OMÜ Tıp Fakültesi Hastanesi Fiziksel Tıp ve Rehabilitasyon Ana Bilim Dalı Romatoloji Bölüm Başkanı Prof. Dr.Ömer Kuru, halk arasında kemik erimesi olarak bilinen osteoporoz hastalığı hakkında bilgi verdi. Kemik erimesi hastalığının, kemik kütlesinde azalma ve kemiğin iç yapısında bozulma sonucu kırık riskinde artış ile karakterize bir iskelet sistemi hastalığı olduğunu söyleyen Prof. Dr. Ömer Kuru, “Kemik erimesi dünyada en sık görülen kemik hastalığıdır. Dünya nüfusu yaşlandıkça kemik iliği hastası da artıyor. 60 yaş üzerindeki kadınların yüzde 35, erkeklerin de yüzde 10’nda kemik erimesi hastalığı mevcut” dedi.
KIRIK MEYDANA GELMEDİKÇE BELİRTİ VERMEZ
Hastalığın belirtileri hakkında konuşan Prof. Dr. Kuru, “Kemik erimesi hastalığının kırık meydana gelmedikçe bir belirtisi yoktur.
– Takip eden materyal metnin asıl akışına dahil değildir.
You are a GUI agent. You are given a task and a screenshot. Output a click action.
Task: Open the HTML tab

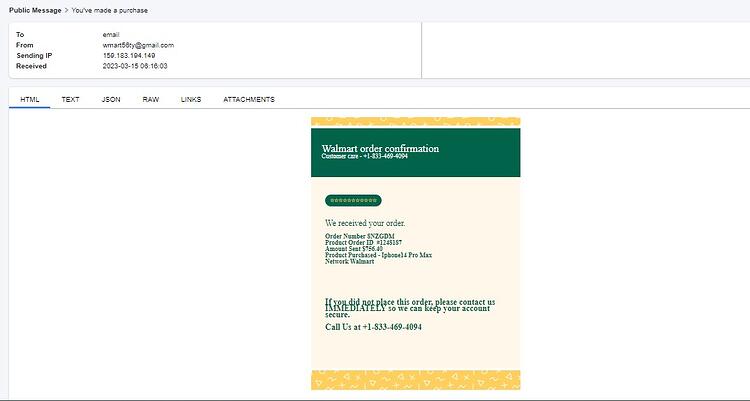[x=30, y=100]
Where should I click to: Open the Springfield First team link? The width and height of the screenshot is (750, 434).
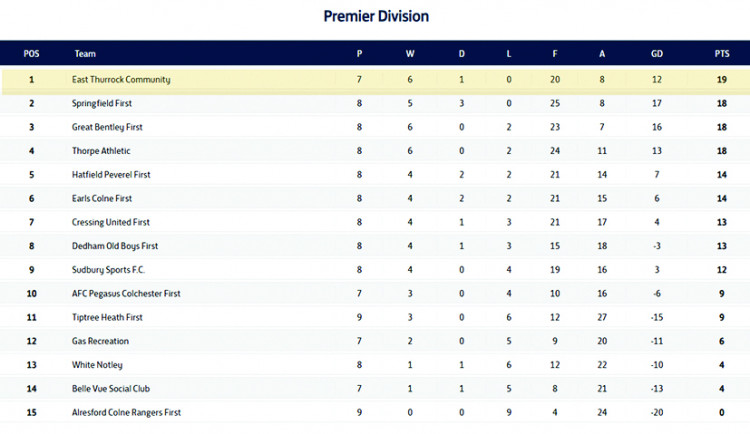click(x=102, y=103)
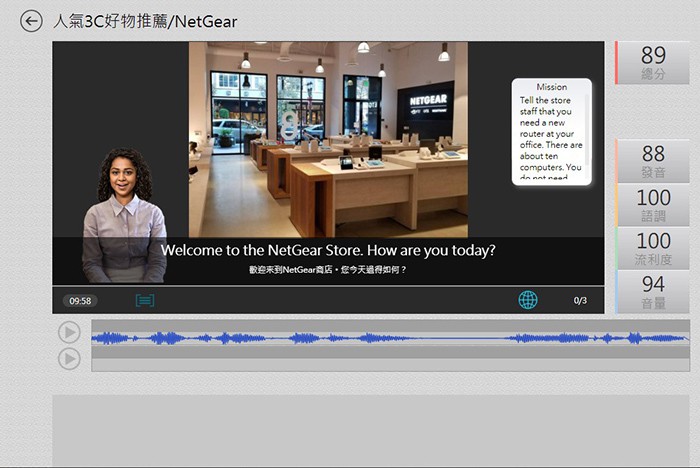Click the NetGear store scene image
The height and width of the screenshot is (468, 700).
pos(327,138)
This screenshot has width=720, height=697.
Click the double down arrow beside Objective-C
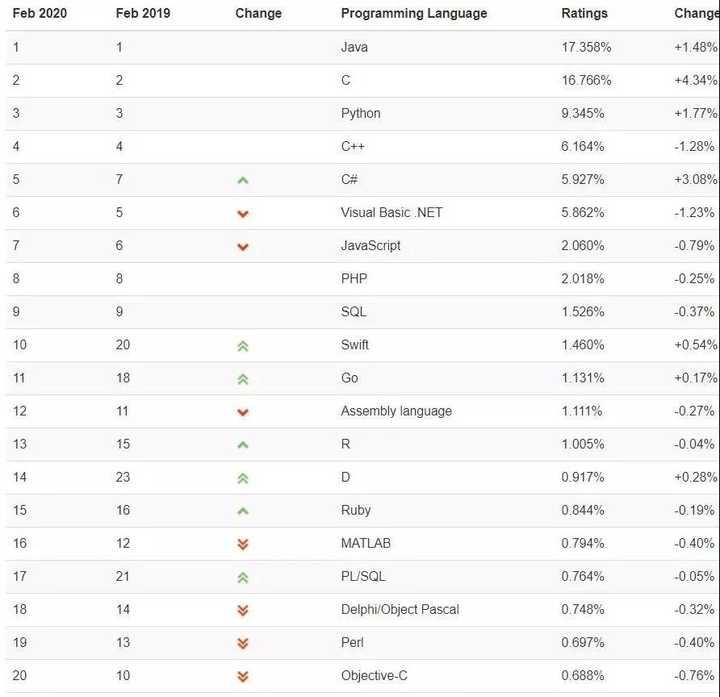click(242, 676)
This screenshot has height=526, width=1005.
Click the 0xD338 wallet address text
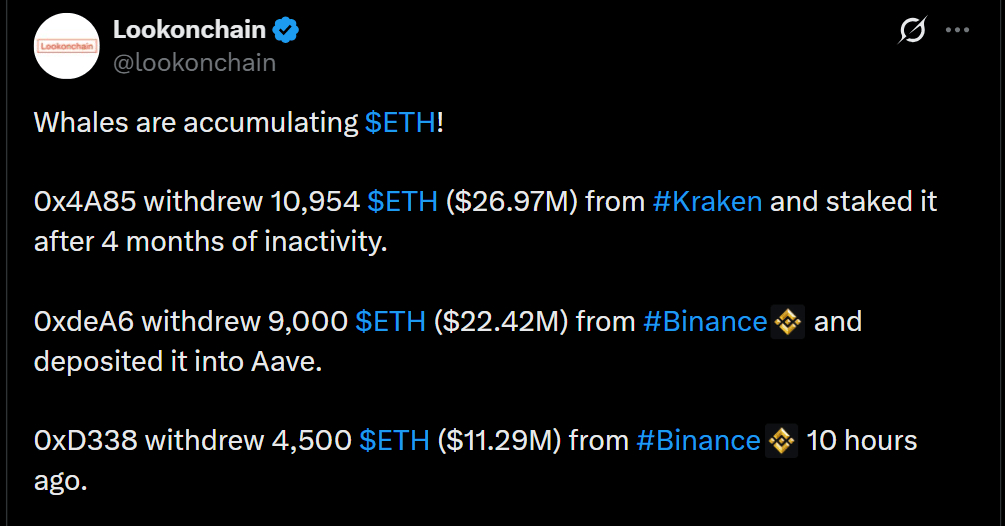click(x=85, y=440)
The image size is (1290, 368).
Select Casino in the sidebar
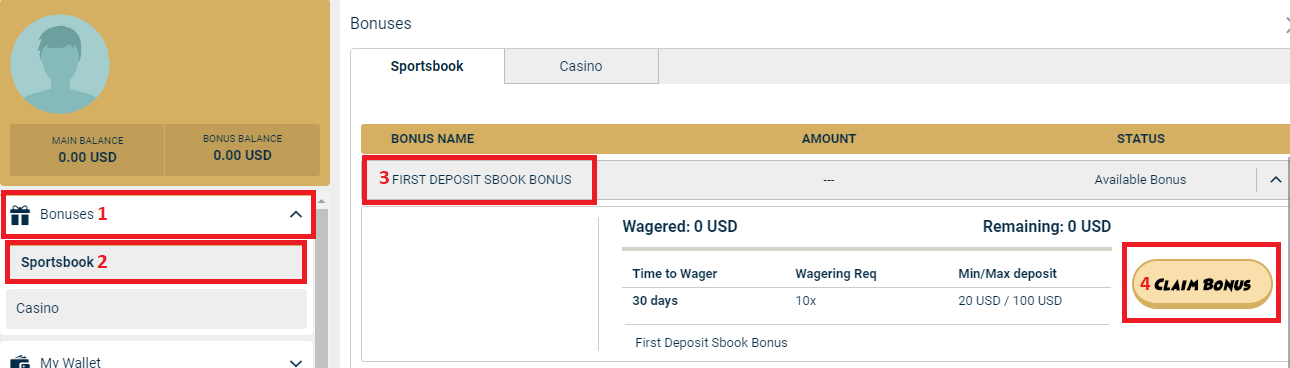coord(156,309)
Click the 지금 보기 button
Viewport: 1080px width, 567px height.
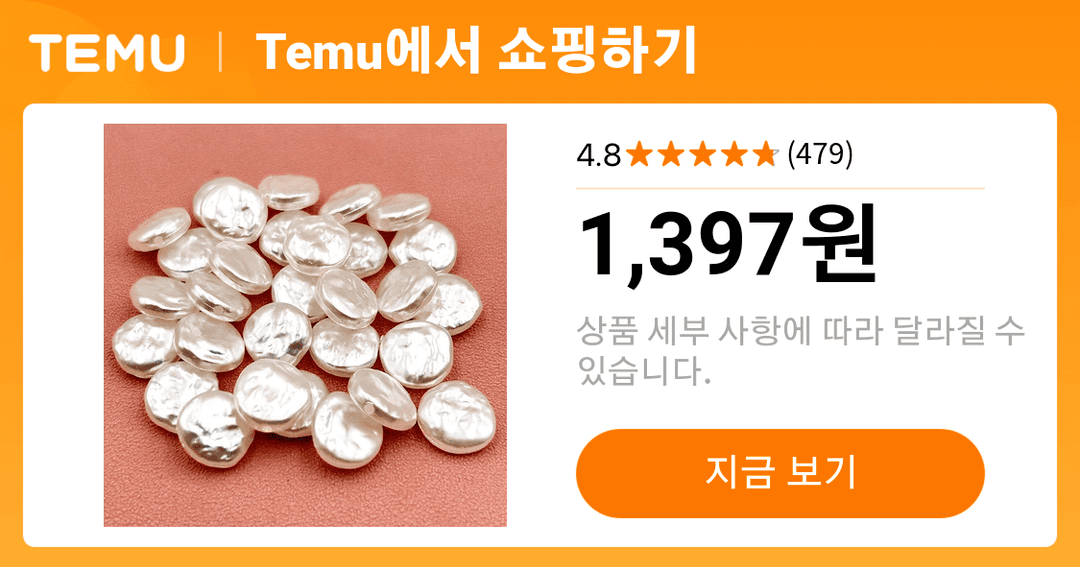point(780,473)
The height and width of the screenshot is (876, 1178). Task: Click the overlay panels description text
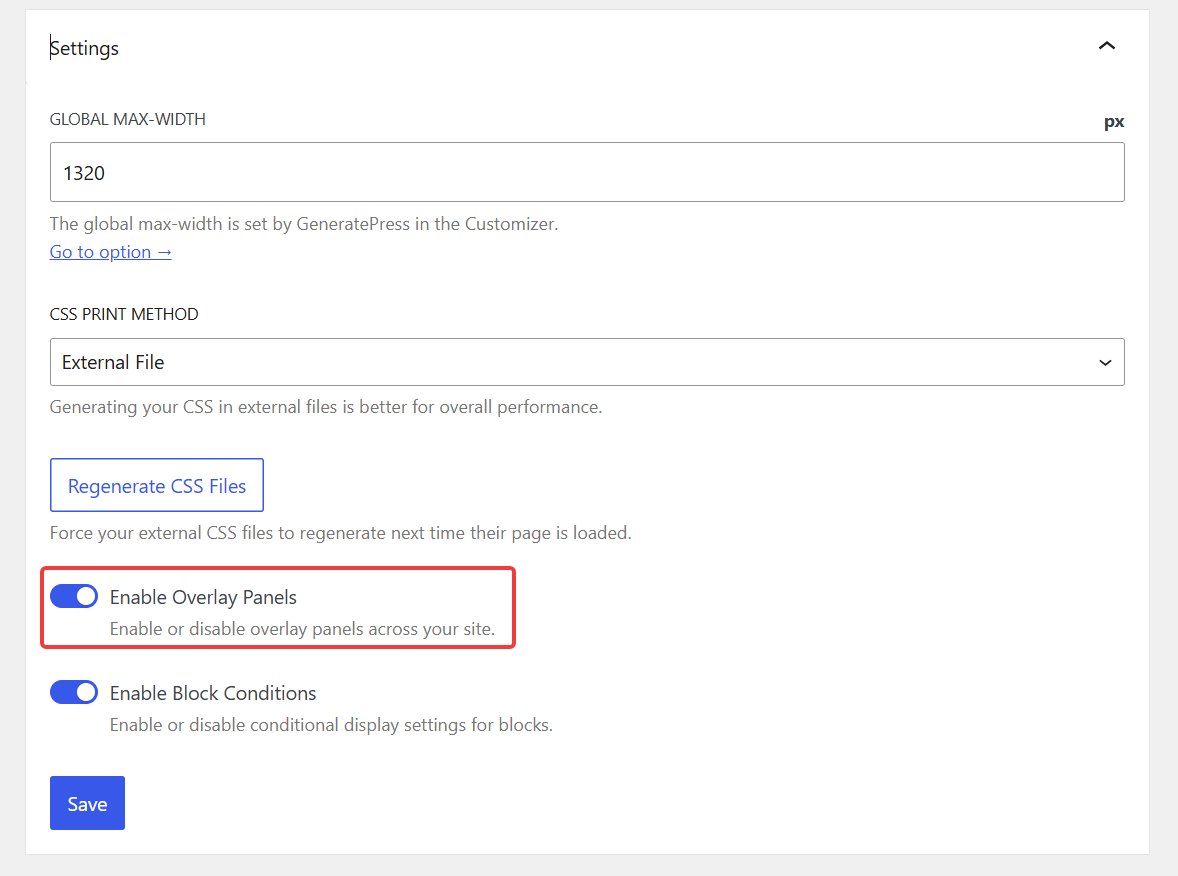(x=302, y=629)
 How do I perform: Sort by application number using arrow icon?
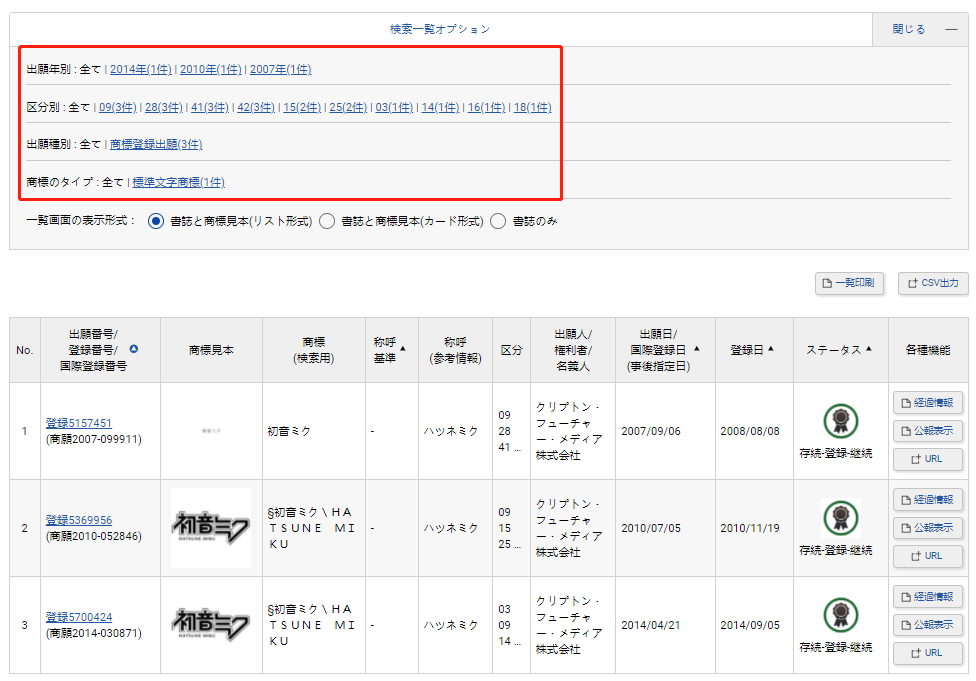134,350
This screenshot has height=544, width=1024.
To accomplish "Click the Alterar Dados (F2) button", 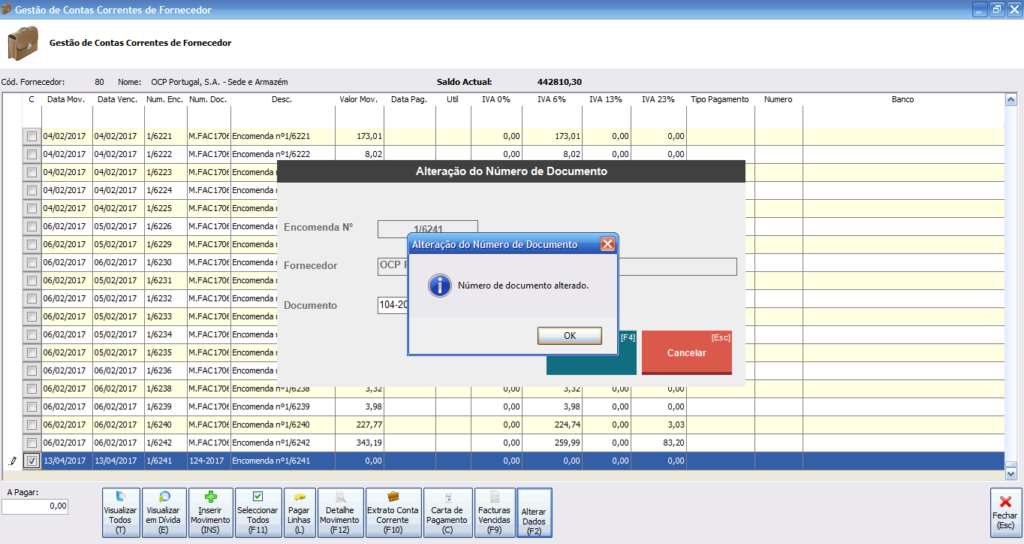I will (x=534, y=512).
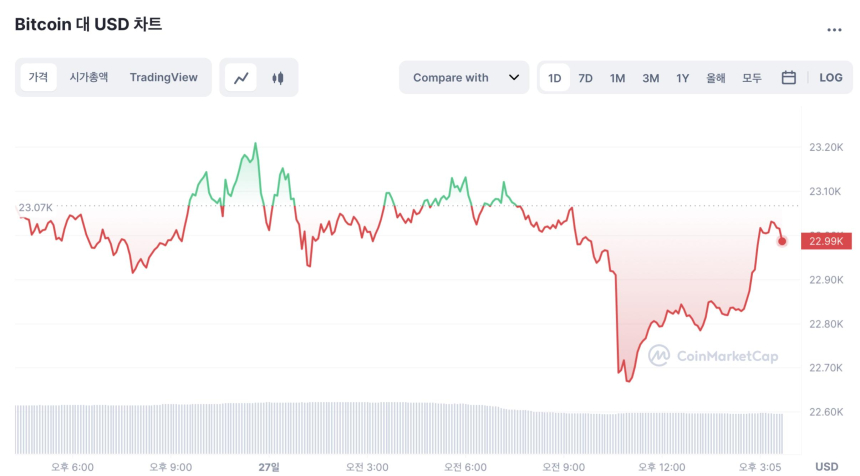The width and height of the screenshot is (860, 476).
Task: Switch to the 시가총액 tab
Action: [89, 77]
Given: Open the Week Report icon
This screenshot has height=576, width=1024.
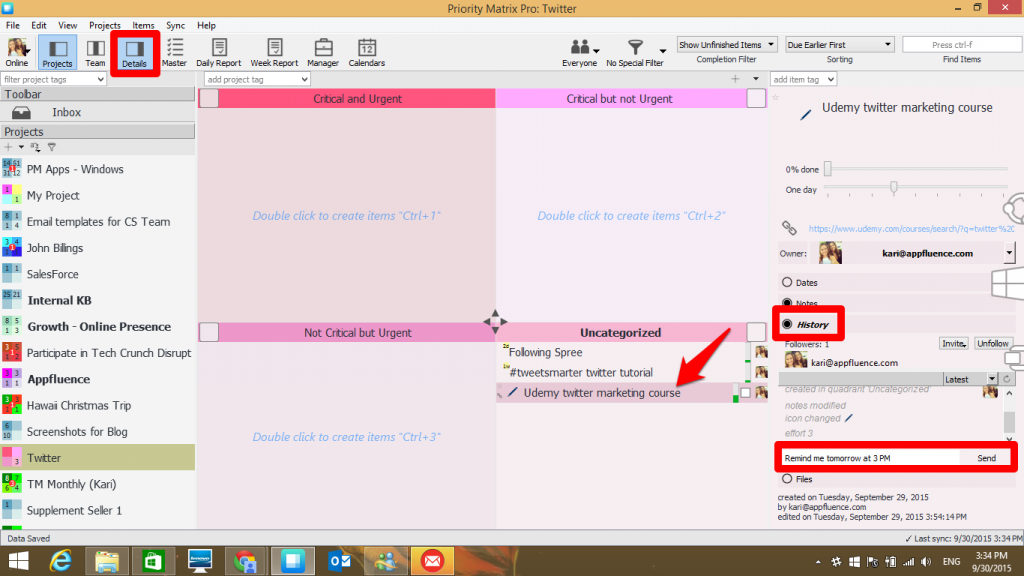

Normalde kemikler doğumdan 25-30 yaşına kadar büyümelerini ve gelişmelerini devam ettirirler. Bu yaşa ulaştıklarında 35 yaşına kadar süren bir denge dönemine girerler. 35 yaşından sonra ise kadında ve erkekte kemik kütlesinde her yıl yüzde 1 civarında bir azalma başlar.
“SESSİZ HIRSIZ” DA DENİLİR
Menopoz döneminden sonra ise kadınlarda yüzde 5 ile 7’lere varan hızlı kemik kayıpları olur. Ancak kırık olmadıkça bir belirti vermez. Bu yüzden kemik erimesine ’sessiz hırsız’ adı da verilir. Zaman içerisinde meydana gelen kemik kayıpları sonucu hastalarda çok küçük bir travmayla bile kırık oluşabilir. Bunlardan özellikle omurga kırıkları, kalça kırıkları ve ön kol kırıkları sıkça görülen osteoporotik kırıklardır. Omurga kırıkları sonucu hastanın sırtı kamburlaşır, boyu kısalır ve sırt ağrılarından yakınır. Kalça kırığı olan hastaların yüzde 20’si kırığı takip eden ilk yıl içinde hayatını kaybeder. Kalanların yarısı kendi başlarına yaşamlarını sürdüremez ve bakıma muhtaç hale gelirler. Ayrıca bu kırıklardan kaynaklanan sağlık harcamaları topluma önemli bir maliyet yükler” diye konuştu.
HEM D VİTAMİNİ HEM KALSİYUM HER GÜN ALINMALI
Hürriyet’te yer alan habere göre, kemik erimesinin önlenebilir bir hastalık olduğunu vurgulayan Prof. Dr. Ömer Kuru, şöyle konuştu:
“Bunun için çocukluk çağından itibaren dengeli ve yeterli beslenmeli, düzenli egzersiz yapılmalıdır. Kemik erimesinin önlenmesinde D vitamini ve kalsiyumun özel bir yeri vardır. Günlük 800 ünite D vitamini ve 1000-1200 miligram kalsiyum alımı gereklidir. Şayet bu miktarlar besinlerle alınamıyorsa dışarıdan ilaç olarak verilmelidir. Bu önlemlere rağmen kemik erimesi geliştiyse o zaman da kemik yıkımını önleyici ilaçlarla kemik kaybının önüne geçilmelidir. Bazı durumlarda bu tedaviyi çok uzun süreler devam ettirmek gerekebilir. Onun için tedavi etkinliğini değerlendirmek amacıyla yılda bir kez kemik mineral yoğunluğu ölçümü yaptırılmalı ve sonuca göre tedavi düzenlenmelidir.”